Une philosophie du voyage
Cette initiative, telle qu’elle nous est proposée aujourd’hui, a été lancé en 2004 par un américain, Casey Fenton. Celui-ci avait envoyé, au culot, des demandes de logements gratuits à 1500 étudiants islandais pour voyager en marge des circuits habituels et à moindre coût. Face à la réussite de son entreprise, il a décidé d’étendre le projet et de le rendre accessible à tous. Ainsi est né le couchsurfing project. Aujourd’hui, le site internet recense plus de 820 000 participants dans 229 pays. Le succès est retentissant, si on en croit les chiffres qui nous sont proposés, le pourcentage d’expériences positives s’élèverait à 99,79%. Les annonces sont prometteuses : « Il s’agit de créer des connections à l’échelle de la planète ». Mais il ne faut pas s’y tromper, ce n’est pas seulement une affaire de logement, il y va plutôt d’une nouvelle conception du voyage, teintée d’humanisme.
C’est une initiative en marge du monde marchand qui pourrait faire hurler plus d’un hôtelier mais qui a le mérite de nous rappeler un certain nombre de règles, souvent oubliées : l’hospitalité, la générosité et la confiance. Il est presque inutile de le répéter : sans la curiosité et le plaisir de découvrir des cultures et des personnalités souvent très éloignées de la sienne, inutile de participer. Les bénévoles qui animent le site internet y tiennent : « Notre but est d’intensifier les relations entre les différentes cultures, faisant du vaste monde un lieu plus proche et plus pacifique. Nous mettons en relation voyageurs et locaux sur chaque continent, créant des amitiés et renforçant une nouvelle fois la compréhension entre des cultures différentes. Le but de Couchsurfing n’a jamais été l’argent. »
Le fonctionnement
Être un membre actif du Couchsurfing consiste, dans un premier temps, à s’inscrire. Il s’agit de donner quelques renseignements concernant ses goûts, ses dispositions et ses attentes. Chaque membre se doit d’accepter une charte qui constitue autant de règles et de consignes à suivre pour que les échanges se passent au mieux. Les adresses et les noms sont vérifiés par les gestionnaires du site afin de garantir un minimum de sérieux et de sécurité.
L’organisme agit comme une personne morale à part entière, avec une charte qui protège ses participants. « Pour information, Couchsurfing est le seul grand réseau d’hospitalité ayant ce statut légal » nous assure-t-on.

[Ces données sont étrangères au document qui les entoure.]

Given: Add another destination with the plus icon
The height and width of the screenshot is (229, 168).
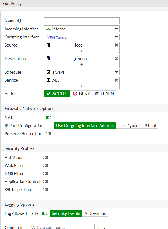Looking at the screenshot, I should (82, 65).
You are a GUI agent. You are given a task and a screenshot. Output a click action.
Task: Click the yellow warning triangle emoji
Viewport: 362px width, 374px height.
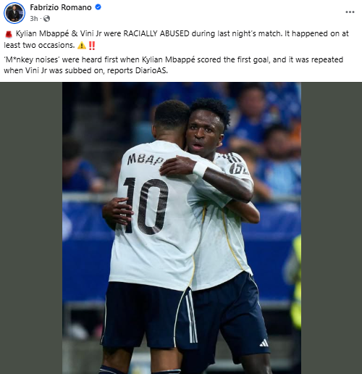coord(82,46)
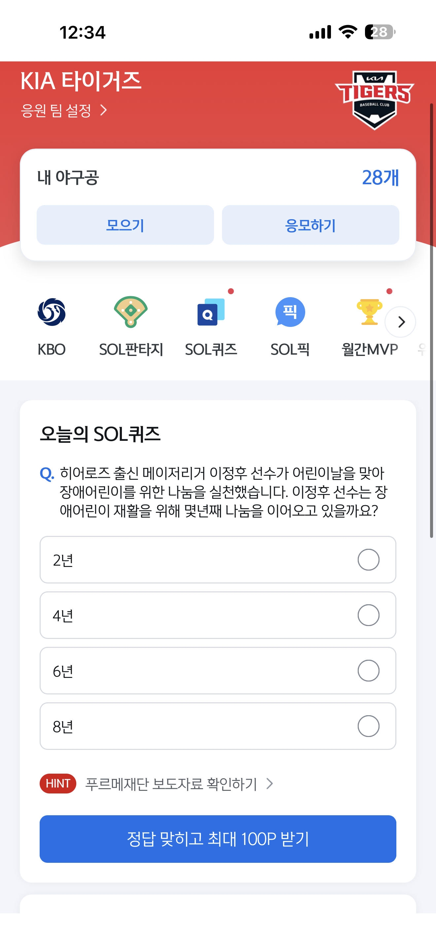Open hint 푸르메재단 보도자료 확인하기
436x947 pixels.
[x=179, y=784]
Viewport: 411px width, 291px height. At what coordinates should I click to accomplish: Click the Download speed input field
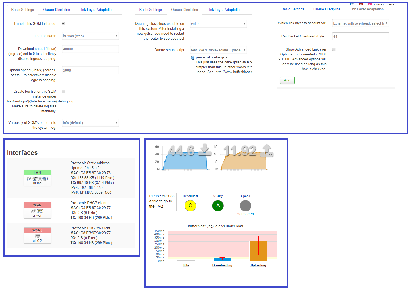[x=90, y=49]
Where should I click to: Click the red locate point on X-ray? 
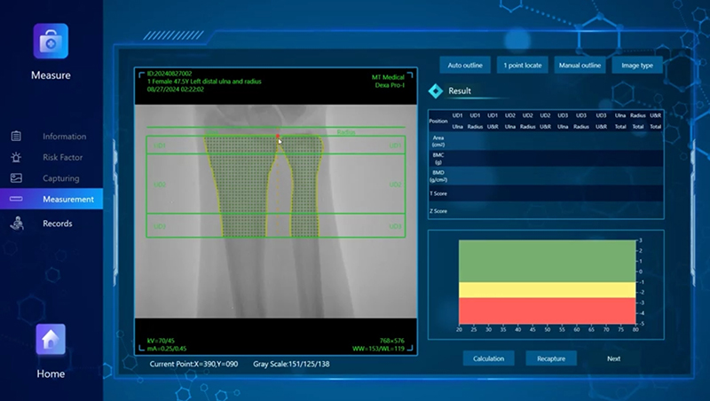[278, 137]

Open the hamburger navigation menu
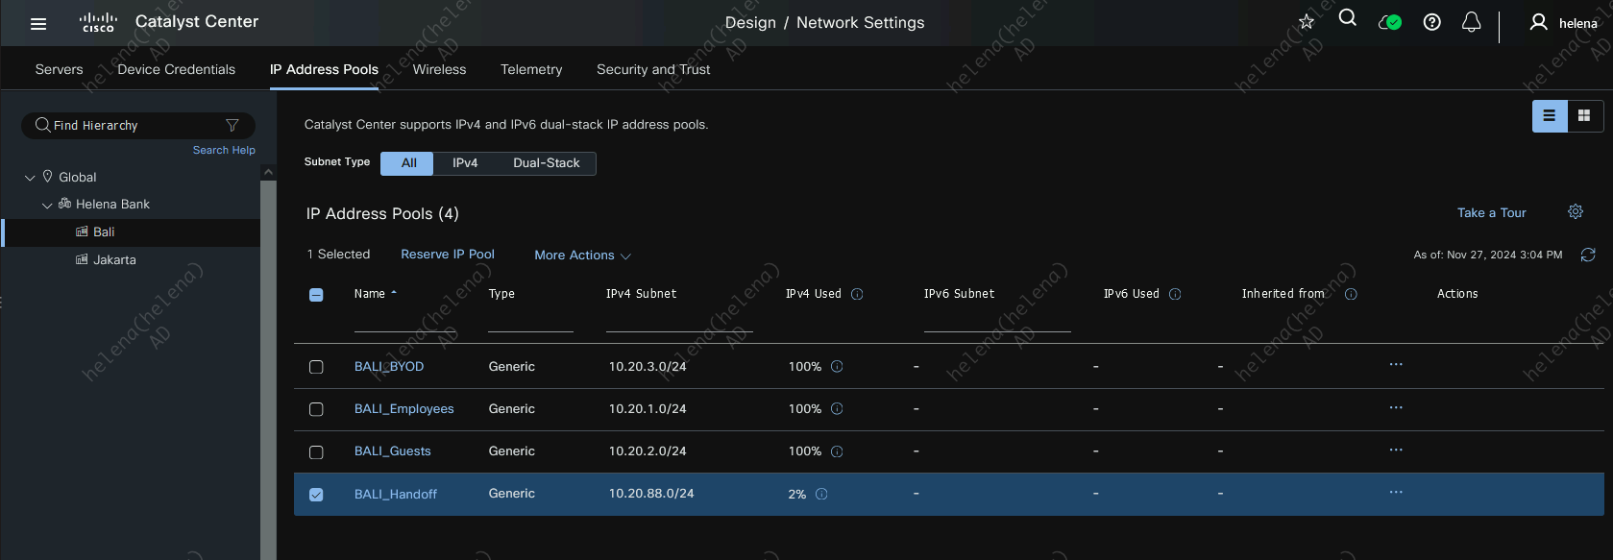38,24
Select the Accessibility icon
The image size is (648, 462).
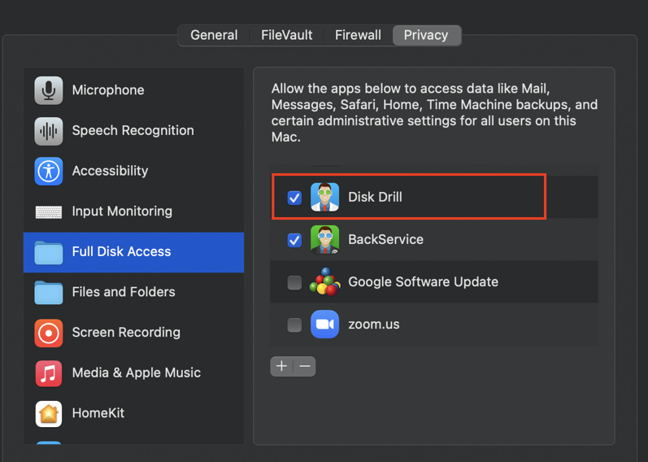click(49, 171)
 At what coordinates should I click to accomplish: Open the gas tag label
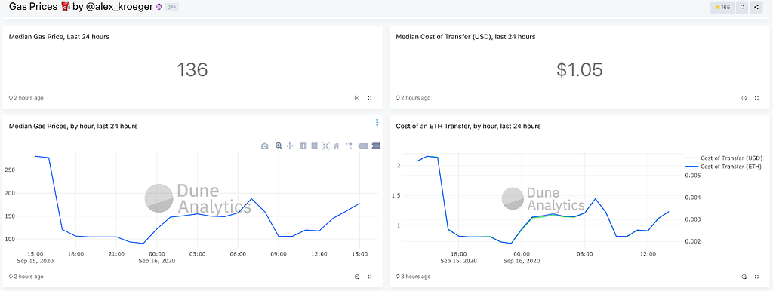pos(171,8)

Les voyageurs et leurs hôtes sont parfaitement libres ensuite. Il n’y a aucune obligation d’héberger qui que ce soit. Les contacts se font par mail dans un premier temps et donnent parfois naissance à de véritables amitiés. Cette couchsurfeuse des Pyrénées nous le confirme : « Ma première expérience m’a transportée au Québec tout en restant sur mon canapé. Val et Steeve sont restés deux nuits et je pense que nous avons fait plus que couchsurfer ! ». Si l’organisme tient à rester gratuit, tant dans son fonctionnement que lors des échanges, il y a des milliers de manières de témoigner de sa reconnaissance : « De nombreux couchsurfeurs aiment apporter un cadeau à leurs hôtes ou leur préparer un repas en remerciement ».
Une initiative exceptionnelle ?
Cette initiative n’est ni la première, ni la seule. Il existe plusieurs sites internet proposant des hébergements, des échanges de services ou des rencontres enrichissantes. Sur www.hospitalityclub.org, www.bewelcome.org ou www.globalfreeloaders.com, on peut trouver des propositions d’échanges interculturels tout aussi alléchantes. La plupart de ces sites sont aujourd’hui traduits en français.
Utopie quand tu nous tiens
Point trop d’utopisme cependant, si le Couchsurfing a la prétention de brasser les cultures à faible coût, il n’est pas accessible à tous. La fracture mondiale est telle que c’est toujours la même partie du monde qui voyage. Vous trouverez certainement un canapé en Jordanie, au Brésil ou au Nigéria mais les Etats-Unis, le Canada et l’Europe restent majoritairement représentés.
De même, les principaux utilisateurs de cet organisme ont moins de 26 ans. On comprend aisément qu’il soit plus compliqué de loger une famille entière sur un canapé qu’un jeune voyageur en quête de nouveaux horizons. En vieillissant, les revenus moyens des individus augmentent et leur permettent d’accéder à un autre type de voyage. Mais c’est oublier les ambitions du projet: la promotion des échanges interculturels et des règles de solidarité.
Pour les valeurs qu’il défend, le système mérite d’être pratiqué et étendu à toutes les catégories de la population, aux quatre coins du monde.